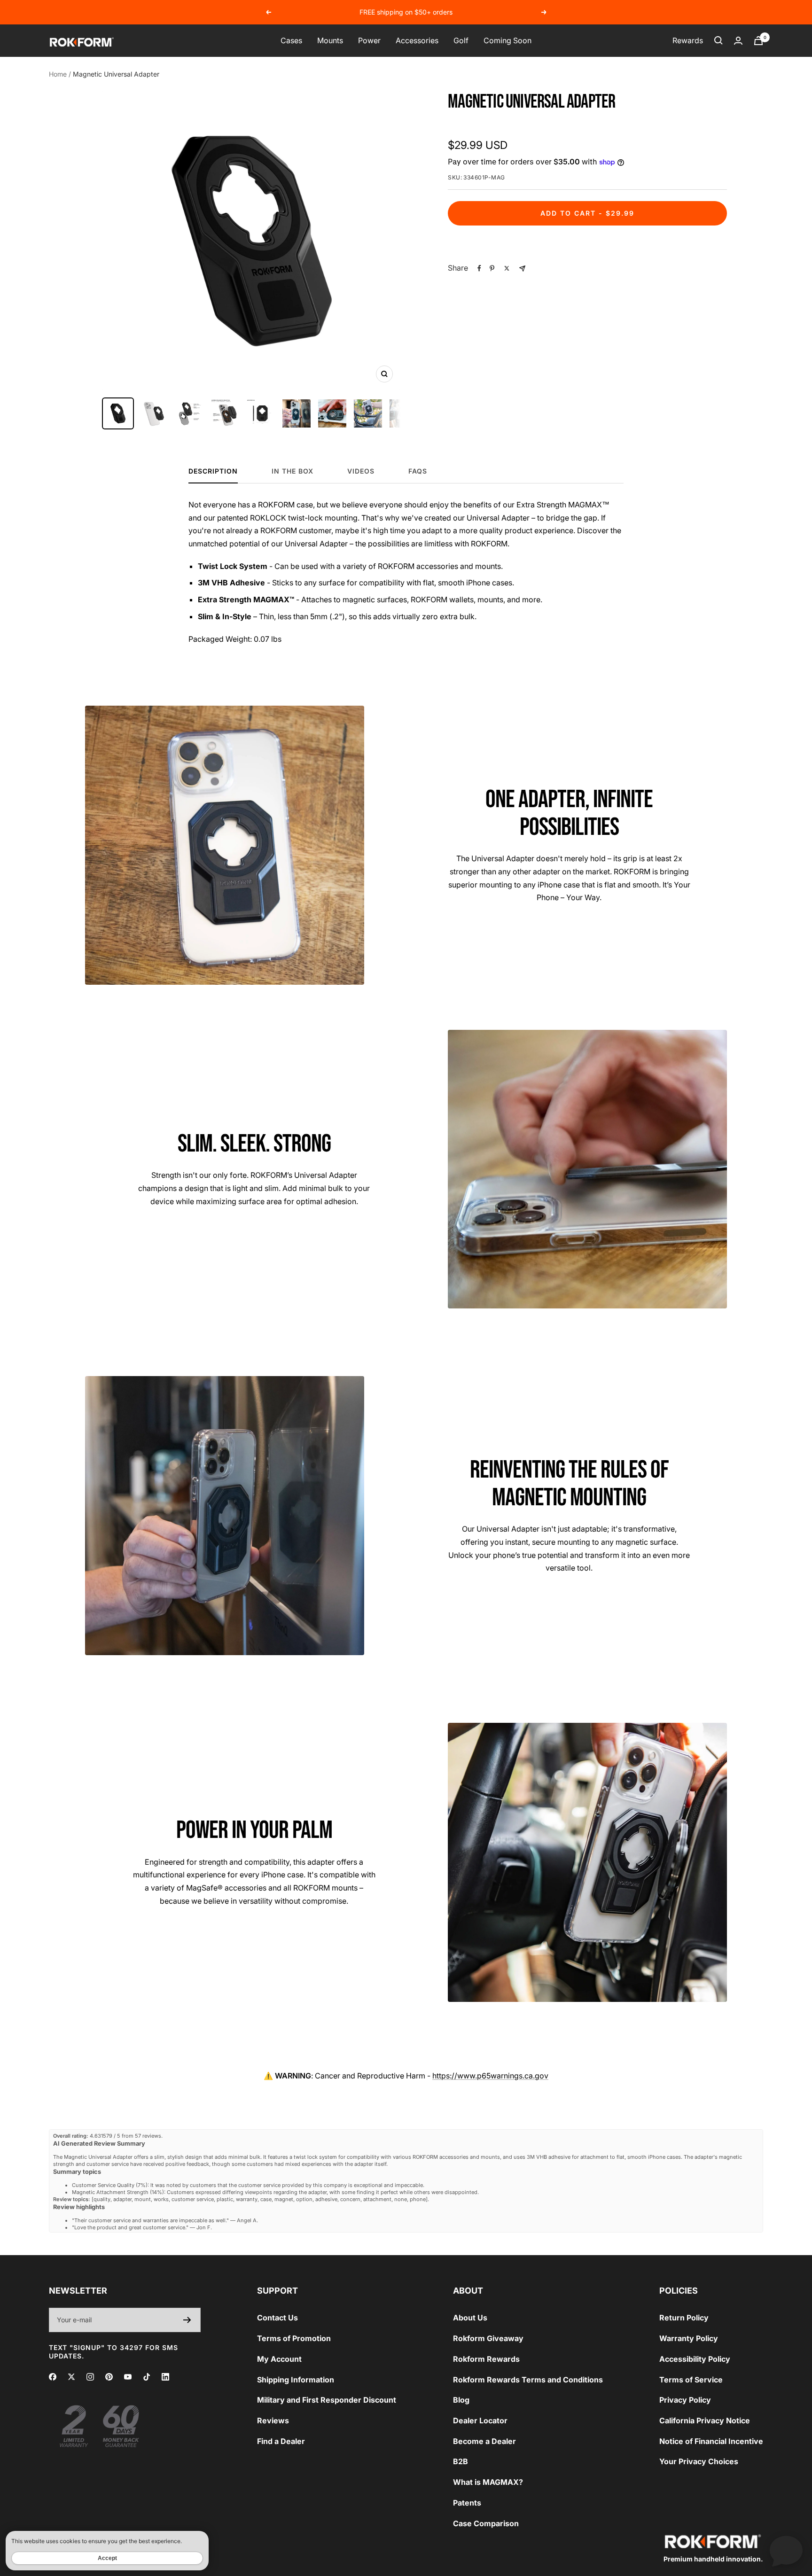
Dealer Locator (480, 2420)
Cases (291, 40)
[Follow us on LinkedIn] (165, 2376)
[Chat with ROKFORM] (786, 2550)
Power (369, 40)
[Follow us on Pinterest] (109, 2376)
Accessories (417, 40)
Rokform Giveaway (488, 2338)
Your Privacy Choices (698, 2461)
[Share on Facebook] (479, 268)
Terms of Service (691, 2379)
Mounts (330, 40)
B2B (460, 2461)
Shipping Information (295, 2379)
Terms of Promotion (294, 2338)
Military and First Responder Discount (326, 2400)
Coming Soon (507, 40)
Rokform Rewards (486, 2359)
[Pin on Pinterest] (492, 268)
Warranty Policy (688, 2338)
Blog (461, 2400)
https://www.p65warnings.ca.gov (490, 2075)
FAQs (417, 471)
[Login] (738, 41)
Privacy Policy (685, 2400)
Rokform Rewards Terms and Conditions (528, 2379)
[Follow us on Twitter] (71, 2376)
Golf (460, 40)
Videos (361, 471)
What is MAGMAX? (488, 2482)
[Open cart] (758, 40)
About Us (470, 2317)
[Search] (718, 40)
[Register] (187, 2320)
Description (213, 471)
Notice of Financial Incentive (711, 2441)
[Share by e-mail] (522, 268)
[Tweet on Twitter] (507, 268)
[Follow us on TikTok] (146, 2376)
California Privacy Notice (704, 2420)
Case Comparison (486, 2523)
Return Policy (684, 2317)
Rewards (687, 40)
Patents (467, 2502)
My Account (279, 2359)
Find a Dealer (281, 2441)
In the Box (292, 471)
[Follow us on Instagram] (90, 2376)
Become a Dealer (484, 2441)
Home (58, 74)
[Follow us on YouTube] (128, 2376)
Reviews (273, 2420)
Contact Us (277, 2317)
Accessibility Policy (694, 2359)
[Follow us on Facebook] (52, 2376)
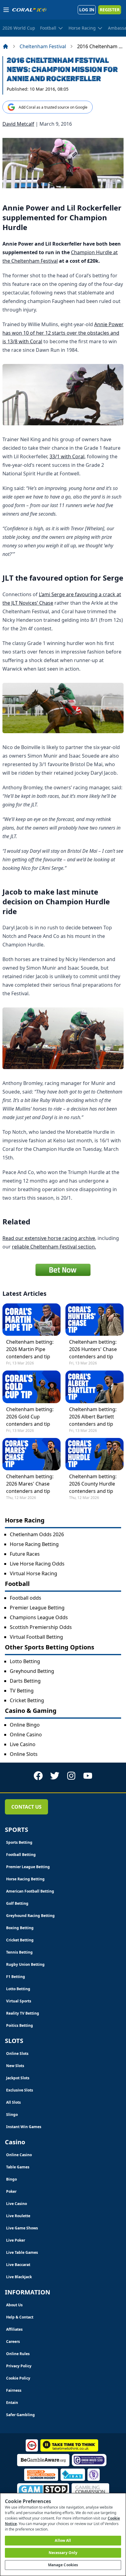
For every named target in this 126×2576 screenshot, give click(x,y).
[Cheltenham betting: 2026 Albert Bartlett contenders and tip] (94, 1387)
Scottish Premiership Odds (41, 1627)
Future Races (25, 1554)
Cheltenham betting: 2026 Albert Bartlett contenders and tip (93, 1416)
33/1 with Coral (67, 456)
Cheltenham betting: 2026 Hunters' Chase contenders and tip (93, 1349)
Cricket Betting (27, 1700)
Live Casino (22, 1744)
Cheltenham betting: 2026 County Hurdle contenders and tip (93, 1483)
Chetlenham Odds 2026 (37, 1534)
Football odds (25, 1597)
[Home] (5, 46)
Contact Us (26, 1806)
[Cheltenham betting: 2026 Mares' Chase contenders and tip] (31, 1454)
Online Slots (24, 1754)
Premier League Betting (37, 1607)
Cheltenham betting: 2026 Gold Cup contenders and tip (30, 1416)
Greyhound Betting (32, 1671)
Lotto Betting (25, 1661)
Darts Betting (25, 1680)
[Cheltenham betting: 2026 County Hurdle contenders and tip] (94, 1454)
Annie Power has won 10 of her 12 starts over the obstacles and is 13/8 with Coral (63, 333)
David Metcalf (18, 124)
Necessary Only (63, 2552)
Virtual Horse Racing (33, 1573)
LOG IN (86, 10)
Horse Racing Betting (34, 1544)
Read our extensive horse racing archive (48, 1238)
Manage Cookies (63, 2564)
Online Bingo (25, 1724)
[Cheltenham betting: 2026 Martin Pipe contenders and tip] (31, 1319)
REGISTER (110, 10)
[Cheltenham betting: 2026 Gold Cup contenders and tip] (31, 1387)
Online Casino (26, 1734)
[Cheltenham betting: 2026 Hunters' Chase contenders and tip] (94, 1319)
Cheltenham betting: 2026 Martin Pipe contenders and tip (30, 1349)
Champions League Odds (39, 1617)
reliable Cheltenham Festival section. (54, 1246)
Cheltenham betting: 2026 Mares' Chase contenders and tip (30, 1483)
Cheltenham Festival (43, 46)
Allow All (63, 2540)
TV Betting (22, 1690)
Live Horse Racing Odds (37, 1563)
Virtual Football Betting (36, 1637)
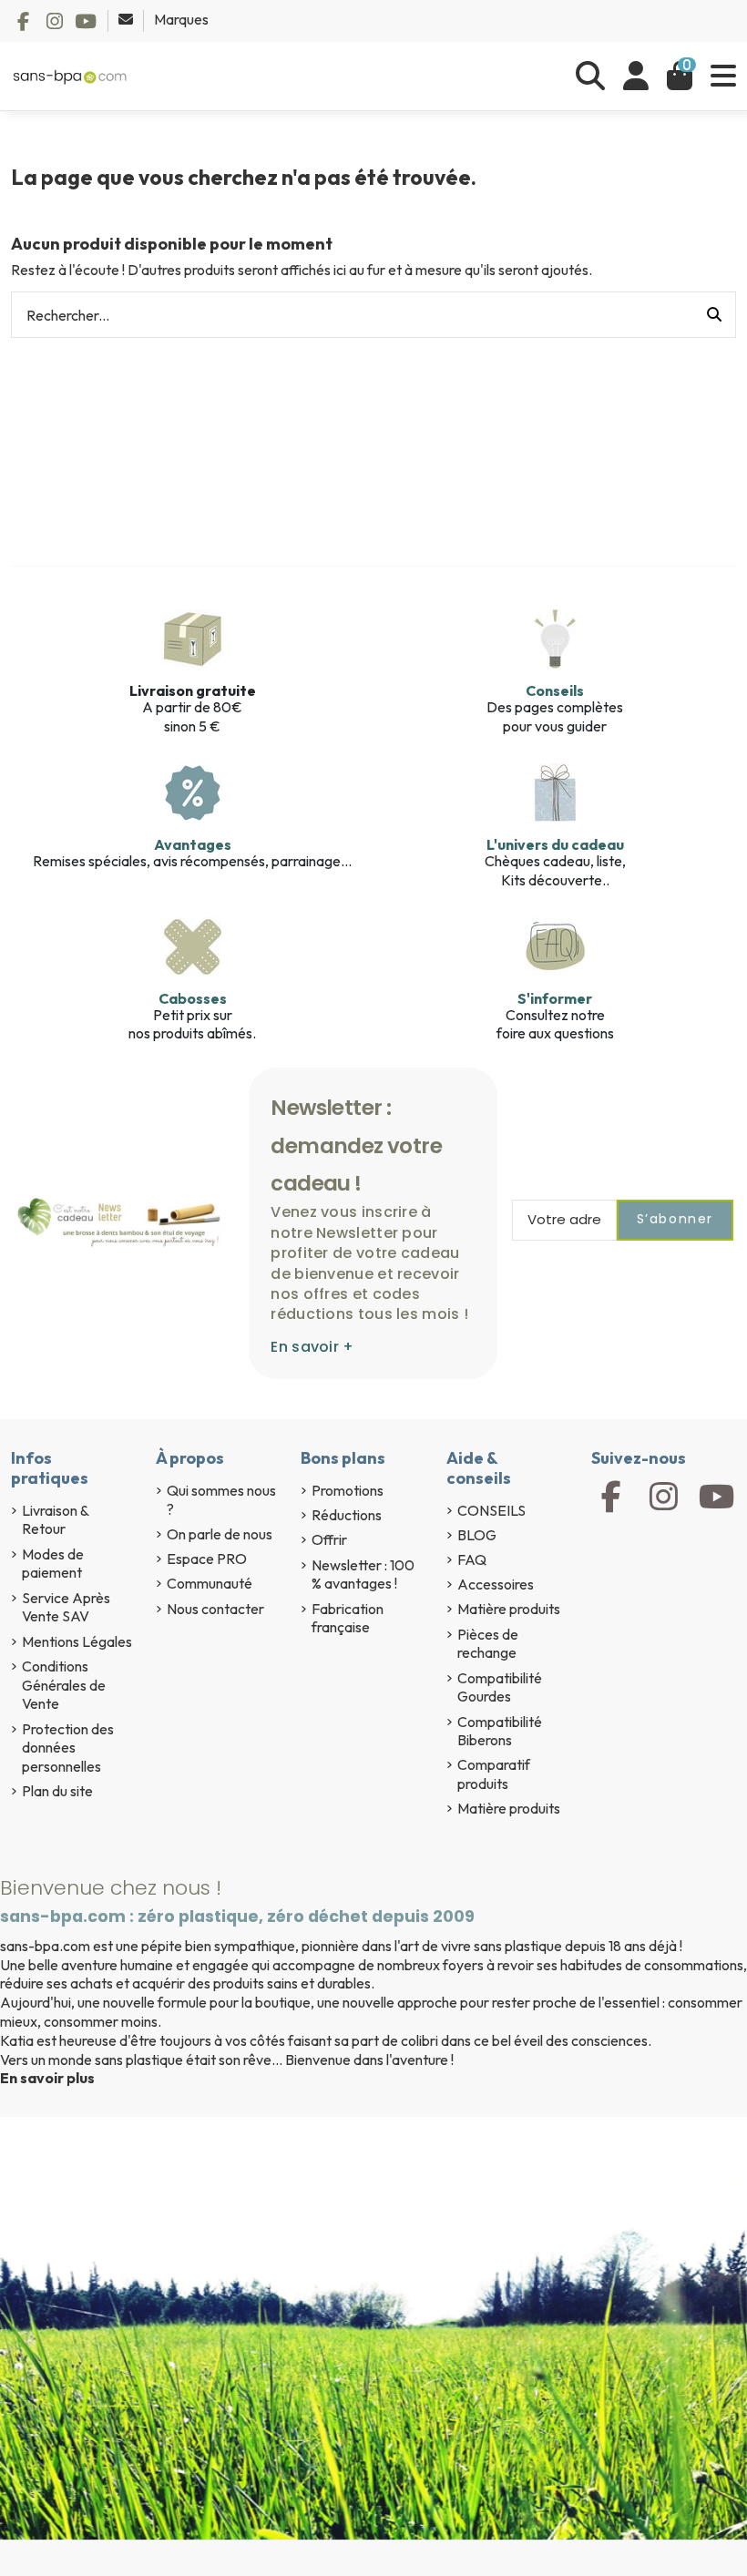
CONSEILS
....
TASK STATEMENT
Lines above that contain the string "Albert" make up the answer.

EXERCISE OUTPUT
[Cheltenham betting: 2026 Albert Bartlett contenders and tip] (94, 1387)
Cheltenham betting: 2026 Albert Bartlett contenders and tip (93, 1416)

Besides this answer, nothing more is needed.